Étant donné la diversité des corps organisés qui existent sur notre globe, et la nécessité qu'il y a de les voir se résoudre en leurs éléments, afin qu'ils puissent être remplacés par d'autres, on comprend que les champignons doivent être excessivement variés, non seulement de formes mais aussi d'exigences biologiques. En effet, s'il n'existait que quelques types ayant à peu près les mêmes besoins, bien des organismes pourraient échapper à leur action dissolvante, et leur disparition ne serait nullement assurée, ce qui est contraire aux lois de la nature.

Cette manière de voir se trouve confirmée par l'étude biologique des champignons: il n'est pas besoin d'être très versé en mycologie pour savoir combien ils offrent de diversité et combien sont variées leurs exigences. Telle espèce par exemple ne pourra accomplir sa période végétative que sur un sujet déterminé: Quelquefois même une partie seulement de son développement devra s'effectuer sur tel support, alors qu'il lui sera nécessaire de trouver un autre habitat pour achever le cycle normal de son évolution.
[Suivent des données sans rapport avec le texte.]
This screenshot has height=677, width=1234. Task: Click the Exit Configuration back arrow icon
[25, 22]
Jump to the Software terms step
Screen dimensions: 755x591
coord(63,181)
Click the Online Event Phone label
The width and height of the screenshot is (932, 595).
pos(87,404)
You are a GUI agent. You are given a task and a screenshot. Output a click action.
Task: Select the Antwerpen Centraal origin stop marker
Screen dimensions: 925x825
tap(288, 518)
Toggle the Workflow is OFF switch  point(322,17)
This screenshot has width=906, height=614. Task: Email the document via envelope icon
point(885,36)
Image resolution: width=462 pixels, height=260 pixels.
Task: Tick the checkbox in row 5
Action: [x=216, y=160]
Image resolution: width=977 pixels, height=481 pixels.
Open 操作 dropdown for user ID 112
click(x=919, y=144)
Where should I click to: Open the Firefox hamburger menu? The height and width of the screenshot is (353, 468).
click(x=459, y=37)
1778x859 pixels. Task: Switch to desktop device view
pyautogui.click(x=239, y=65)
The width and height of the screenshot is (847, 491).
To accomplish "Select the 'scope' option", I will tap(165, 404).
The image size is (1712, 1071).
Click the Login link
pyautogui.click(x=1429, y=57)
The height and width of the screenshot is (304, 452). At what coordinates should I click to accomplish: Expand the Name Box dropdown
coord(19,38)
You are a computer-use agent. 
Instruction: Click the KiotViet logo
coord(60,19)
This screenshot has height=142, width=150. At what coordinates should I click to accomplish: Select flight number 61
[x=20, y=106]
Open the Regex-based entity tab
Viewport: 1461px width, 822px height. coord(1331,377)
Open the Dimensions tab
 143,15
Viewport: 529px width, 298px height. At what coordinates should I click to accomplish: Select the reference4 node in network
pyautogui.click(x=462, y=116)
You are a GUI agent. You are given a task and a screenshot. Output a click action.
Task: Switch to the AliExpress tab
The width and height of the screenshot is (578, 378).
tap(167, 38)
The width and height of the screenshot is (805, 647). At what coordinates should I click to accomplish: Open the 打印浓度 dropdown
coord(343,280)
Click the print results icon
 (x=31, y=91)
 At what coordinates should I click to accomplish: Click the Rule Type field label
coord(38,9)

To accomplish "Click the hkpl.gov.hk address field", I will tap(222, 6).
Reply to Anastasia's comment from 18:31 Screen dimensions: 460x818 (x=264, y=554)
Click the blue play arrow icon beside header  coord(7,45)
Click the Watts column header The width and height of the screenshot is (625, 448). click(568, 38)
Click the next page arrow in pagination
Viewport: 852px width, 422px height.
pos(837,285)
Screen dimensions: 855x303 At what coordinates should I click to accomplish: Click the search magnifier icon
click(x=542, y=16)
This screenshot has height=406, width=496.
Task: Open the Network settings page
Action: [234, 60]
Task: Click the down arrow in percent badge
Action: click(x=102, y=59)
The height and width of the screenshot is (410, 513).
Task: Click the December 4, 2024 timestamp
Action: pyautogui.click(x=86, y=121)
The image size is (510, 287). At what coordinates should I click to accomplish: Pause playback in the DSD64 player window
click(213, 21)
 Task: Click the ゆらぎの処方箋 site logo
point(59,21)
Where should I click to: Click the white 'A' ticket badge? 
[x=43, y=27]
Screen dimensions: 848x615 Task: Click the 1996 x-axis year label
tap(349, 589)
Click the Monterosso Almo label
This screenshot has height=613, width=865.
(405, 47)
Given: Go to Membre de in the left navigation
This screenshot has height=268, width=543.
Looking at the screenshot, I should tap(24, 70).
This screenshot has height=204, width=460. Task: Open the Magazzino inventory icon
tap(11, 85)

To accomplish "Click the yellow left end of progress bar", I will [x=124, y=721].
On pourrait presque dire que chaque organisme végétal ou animal a son parasite.

Pour que ces végétaux puissent remplir leur rôle dans l'économie de la nature, il leur faut répondre à deux conditions: la première comporte la germination de la spore, qui donnera naissance au mycélium qui en est la partie importante: la deuxième condition à réaliser est que ce mycélium trouve dans son voisinage, les éléments nutritifs dont il a besoin pour se développer suffisamment et donner à son tour la spore.

Il arrive souvent que l'une de ces deux conditions, ou même toutes les deux, ne se trouvent pas remplies, et alors le champignon finirait par disparaître si la nature prévoyante n'avait accordé à ces végétaux de nombreux modes de propagation accessoires. En outre, en vertu d'une loi qui trouve aussi son application dans d'autres branches de l'histoire naturelle, elle a multiplié les spores en raison de leur chance de destruction ou de non-germination.

Il n'est pas difficile en effet de constater que les champignons produisent des spores en quantités innombrables, mais combien peu arrivent à reproduire l'espèce! De plus, comme nous le disions plus haut, des organes accessoires tels que les conidies, les spermaties, etc., sont susceptibles eux aussi, dans certaines conditions, de propager le végétal.

Quant au mycélium proprement dit, il offre un des modes les plus simples de propagation, puisqu'il suffit d'une très faible partie de sa substance pour assurer la pérennité de l'espèce: de plus, il jouit le plus souvent de la propriété de se conserver longtemps, et d'attendre patiemment le moment propice pour s'accroître.

En tant que matériaux organiques, les champignons comme tous les autres végétaux qui existent sur notre globe, sont susceptibles de se nuire les uns aux autres, et ils ont eux aussi leurs parasites, qui les attaquent, les dissocient et les résolvent en leurs éléments.

Nous pensons pouvoir, par ce qui précède, conclure que les champignons et aussi les bactéries, qui, il n'y a pas bien longtemps encore, faisaient partie de la même classe, sont utiles, indispensables même à l'économie de la nature. Ce sont eux qui étant doués par essence de propriétés destructives, sont chargés de faire disparaître les agglomérations organiques devenues inutiles ou trop nombreuses. Ils s'attaquent aussi bien aux êtres vivants qu'à ceux qui sont morts, assurant en cela une juste proportionnalité entre toutes les productions qui existent sur notre globe.